Wąskie, średniowieczne uliczki z zaułkami, przejściami,
podwórkami, placami i placykami mają swój urok, który docenią ci lubiący
nawarstwianie się wieków i epok. Z jednej strony bowiem te niemal korytarze, w
jakie zamienia się plątanina ciasnych uliczek, gdzie dachy domów po przeciwnej
stronie prawie się dotykają, każą myśleć o średniowieczu, z drugiej można
zatrzymać się przed domem Pucciniego ze stojącym tam pomnikiem kompozytora,
który przywiedzie na myśl muzykę XIX wieku, a wreszcie spotkać ślady jeszcze
wcześniejszych epok – jak w małym kościółku, w którym uczestniczyliśmy we Mszy
św., gdzie jedna ściana to wkomponowany w budowlę starożytny mur obronny. Samo
miasto zresztą zostało założone jeszcze przez Etrusków, a więc ma dłuuuugą
historię.
Cała starówka jest otoczona potężnym murem obronnym z
XVI/XVII wieku, który ciągnie się ponad 4 kilometry.
Warto tu zobaczyć piękny kościół San Michele in Foro, którego początki sięgają jeszcze VII w., z potężną figurą Michała Archanioła oraz rzeźbą Madonny – wielu może się ona kojarzyć z Matką Boską z Guadalupe. Dobrze jest zajść na Piazza dell'Anfiteatro – miejsce, gdzie niegdyś stał starożytny amfiteatr, a dzisiaj przypomina o nim kształt znajdującego się tu placu.
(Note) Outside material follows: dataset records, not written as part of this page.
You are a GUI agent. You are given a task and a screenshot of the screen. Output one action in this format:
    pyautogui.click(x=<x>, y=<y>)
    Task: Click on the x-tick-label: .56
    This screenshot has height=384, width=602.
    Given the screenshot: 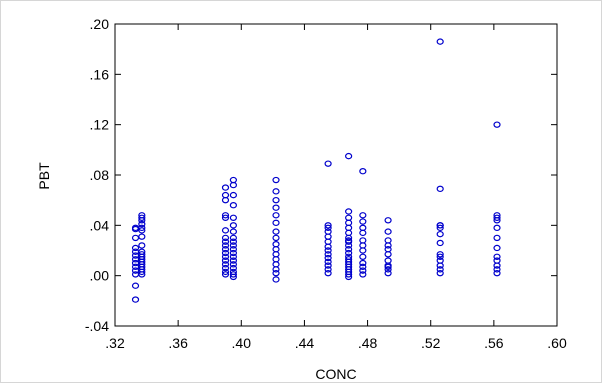 What is the action you would take?
    pyautogui.click(x=494, y=343)
    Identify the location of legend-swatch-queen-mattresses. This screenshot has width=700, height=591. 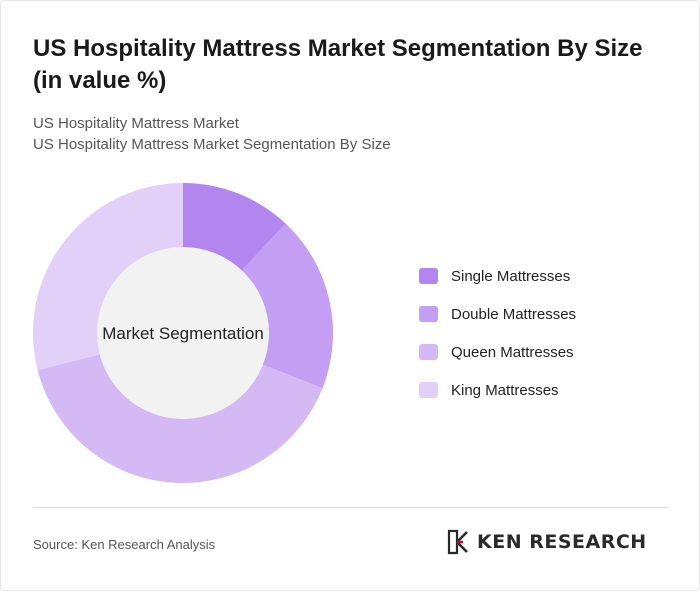
(428, 352).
Bez wątpienia trzeba chociaż trochę czasu poświęcić na katedrę San Martino z piękną fasadą, w której można zobaczyć XIII-wieczne rzeźby i trzymetrowy krucyfiks Volto Santo.
Myśmy trafili do Lukki akurat, gdy odbywały się tu jakieś targi staroci, co niewątpliwie w innych okolicznościach pochłonęłoby moją żonę do tego stopnia, że zwiedzanie musielibyśmy odłożyć na następny dzień.